'It's frustrating and sad that I can't enjoy my own home,' Moncton resident says
Krista Conners and her husband Nathan live within walking distance of the House of Nazareth, Moncton's newest homeless shelter on Albert Street.
Krista says their once quiet neighbourhood has experienced one problem after another since the shelter first opened in 2019.
"If we haven't called the cops in a week, that's a good week," Conners says.
She says people are constantly walking through their yard, taking part in alcohol and drug use, and even breaking into houses in the area. She says she's written multiple letters to the city, councillors, and the province hoping for change.
"It's frustrating and sad that I can't enjoy my own home," Conners says. "I can't sit on my back deck and read a book without being nervous that someone is going to walk through my yard, that someone is going to try and break into my home or one of my neighbour's homes."
Jamie Boushel says he has similar concerns. He owns a tavern just steps from the shelter and says this will be the third summer in a row he'll be dealing with the constant disruptions from the residents who use the shelter's services.
"We realize it's a very vulnerable population that needs help, and people need help," says Boushel. "We're not saying they can't get that, we're not even saying they can't get that here, we just want fairness across the board. There's got to be a give and take with it, there (needs) to be rules."
The shelter's acting president, Damien Dauphin, says the organization has experienced many difficulties since its opening, including the former executive director, Jean Dubé, suddenly resigning earlier this year.

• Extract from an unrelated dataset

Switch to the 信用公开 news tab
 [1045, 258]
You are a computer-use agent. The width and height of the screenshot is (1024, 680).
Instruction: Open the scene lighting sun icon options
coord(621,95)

The most recent bump in the road being the province of New Brunswick forcing the organization to make changes after the Office of the Comptroller completed a thorough audit; of which the results will not be made public.
Still, Dauphin insists the shelter is working on the issues surrounding safety in the area, adding a security company was hired six weeks ago.
"Since then the calls to police have dropped about 90 per cent, so it works. Actually, Albert Street is now a more safer place and it's going to be in the future I think an, even more, safer place for everyone," says Dauphin.
For Conners, the efforts simply aren't enough.
"They have a by-law in place for loitering and panhandling but I feel like it needs to be enhanced, and other levels of that have to be added to discourage the tent sites, to discourage the drug usage, to discourage going onto other people's property."
A general meeting, made mandatory by the province, will be held tonight at the Arts and Culture Center in Dieppe. Dauphin says a new board of directors is expected to be elected at the meeting.